▶ _ESERCIZIO ASSEGNATO A_: Nelle righe più sotto, prendi la parte che comincia con la riga contenente "How do I perform: Select" e arriva fino alla fine delle righe, poi riscrivila sostituendo "Motion Graphics" con "Visual Effects" e senza cambiare nient'altro.
────────────────────────────────────────
Scassinata quella blindatura della Bibbia, una volta dentro
il
libro dei suoi sogni, si lascia catturare dall' ingordigia:
da
pagina 80 in poi-dopo una bella contestualizzazione del suo
scavo-inizia a estrarre con tigna e santa pazienza, uno per
uno,
decine e decine di "versetti divini".
E ne conta le parole. E
nota come si accoppiano, ché ormai con Internet basta
un clic. E
li analizza. E li smonta. E se ne frega se lo stile, e l'
approccio, e il racconto-da un certo punto in poi-si fanno
ripetitivi, quasi automatici. Lui, ormai, è dentro,
nel suo Libro
dei Libri: e frantuma le parole; e ne estrae tesori; e le
guarda
in filigrane; e vi rintraccia le ascendenze pagane che fioccano
ovunque, simili. E ne cataloga i brani forti; e segnala gli
apax (
le parole più strane, usate una sola volta): ed enuclea
i reperti.
E ci si appassiona, e non smetterebbe più, neanche
a pagina 303,
quando poi, alla fine, compare la parola "Fine".
Sotto la sua
lente svelano il doppiofondo segreto frasi ascoltate mille
volte
da mille e mille anni, da milioni di fedeli. Come con il
fiammeggiante Geremia 9,20 ("Ecco, la Morte si è
arrampicata
attraverso le nostre finestre, è penetrata nei nostri
villaggi,
falciando i fanciulli dalle strade e i giovani dalle piazze")
che
riporta non solo a un testo ugaritico del XIV secolo a.C.
("Se la
città e assediata/ e se la Morte assale i cittadini/
e nelle case
i figli degli abitanti ghermisce il Forte/ si scrutino i
presagi"), ma anche le indicazioni di Baal per evitare
le
incursioni del dio della Morte: "Non mettere finestre
nella casa,
aperture al centro del Palazzo...". O come in quel Gioele
2,13
dove Dio, finalmente, si fa dolce: "Laceratevi il cuore
e non le
vesti;/ ritornate a El- Jhwh vostro Dio,/ perché egli
è
misericordioso e benigno (rahum weannun),/ lento all' ira
e ricco
di benevolenza". Ecco, qui dentro, Baldacci, si appassiona
a un
termine preciso: "rhm" ovvero "tenerezza, benevolenza,
misericordia" e racconta:"In ebraico, nella radice
verbale rhm, è
racchiusa una serie di significati la cui storia ripercorre
i
secoli a ritroso: essere amichevole, affettuoso, amorevole.
────────────────────────────────────────
▶ _ESERCIZIO ASSEGNATO B_: Secondo l'estratto, a quale pagina compare la parola "Fine"?

▶ _Record grezzi_:
────────────────────────────────────────
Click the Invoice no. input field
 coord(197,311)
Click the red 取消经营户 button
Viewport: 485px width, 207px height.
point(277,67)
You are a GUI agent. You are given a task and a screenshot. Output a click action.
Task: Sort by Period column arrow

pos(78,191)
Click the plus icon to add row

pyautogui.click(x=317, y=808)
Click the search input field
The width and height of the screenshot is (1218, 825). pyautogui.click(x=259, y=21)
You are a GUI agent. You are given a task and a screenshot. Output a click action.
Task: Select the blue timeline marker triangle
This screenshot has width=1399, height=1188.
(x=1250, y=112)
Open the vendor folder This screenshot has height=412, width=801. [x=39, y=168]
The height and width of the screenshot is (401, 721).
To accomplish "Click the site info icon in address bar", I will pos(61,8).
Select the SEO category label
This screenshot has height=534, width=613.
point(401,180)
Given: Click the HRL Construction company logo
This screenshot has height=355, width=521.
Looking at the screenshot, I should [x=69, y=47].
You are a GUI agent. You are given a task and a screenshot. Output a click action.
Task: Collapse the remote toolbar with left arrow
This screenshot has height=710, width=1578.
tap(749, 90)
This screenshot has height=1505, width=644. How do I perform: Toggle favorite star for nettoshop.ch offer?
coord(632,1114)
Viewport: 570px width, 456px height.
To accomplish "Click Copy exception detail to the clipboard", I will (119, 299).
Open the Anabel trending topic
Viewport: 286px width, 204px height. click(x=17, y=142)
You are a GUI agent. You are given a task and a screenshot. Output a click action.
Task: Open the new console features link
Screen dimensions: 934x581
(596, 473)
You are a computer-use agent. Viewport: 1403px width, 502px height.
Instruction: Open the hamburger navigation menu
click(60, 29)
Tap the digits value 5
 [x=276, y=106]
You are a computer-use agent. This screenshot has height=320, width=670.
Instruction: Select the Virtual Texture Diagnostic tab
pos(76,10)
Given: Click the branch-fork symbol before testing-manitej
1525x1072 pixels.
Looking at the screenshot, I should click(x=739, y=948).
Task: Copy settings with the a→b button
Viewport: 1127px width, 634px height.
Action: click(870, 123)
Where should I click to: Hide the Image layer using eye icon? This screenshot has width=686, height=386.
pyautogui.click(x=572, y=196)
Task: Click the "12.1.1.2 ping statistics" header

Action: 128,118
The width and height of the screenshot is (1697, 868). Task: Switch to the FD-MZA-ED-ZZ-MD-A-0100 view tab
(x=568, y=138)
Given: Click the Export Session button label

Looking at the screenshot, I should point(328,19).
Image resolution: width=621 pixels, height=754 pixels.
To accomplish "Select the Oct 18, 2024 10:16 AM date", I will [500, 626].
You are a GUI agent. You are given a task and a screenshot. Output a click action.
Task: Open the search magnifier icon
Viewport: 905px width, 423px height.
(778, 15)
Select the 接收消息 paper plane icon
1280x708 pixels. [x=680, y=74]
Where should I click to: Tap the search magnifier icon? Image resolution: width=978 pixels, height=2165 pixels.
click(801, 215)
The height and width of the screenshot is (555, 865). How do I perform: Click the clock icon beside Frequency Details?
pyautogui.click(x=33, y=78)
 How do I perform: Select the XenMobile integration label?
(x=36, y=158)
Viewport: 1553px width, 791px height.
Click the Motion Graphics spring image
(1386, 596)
────────────────────────────────────────
▶ _SOLUZIONE SCRITTA A_:
 How do I perform: Select the XenMobile integration label?
(x=36, y=158)
Viewport: 1553px width, 791px height.
Click the Visual Effects spring image
(1386, 596)

▶ _SOLUZIONE SCRITTA B_: A pagina 303.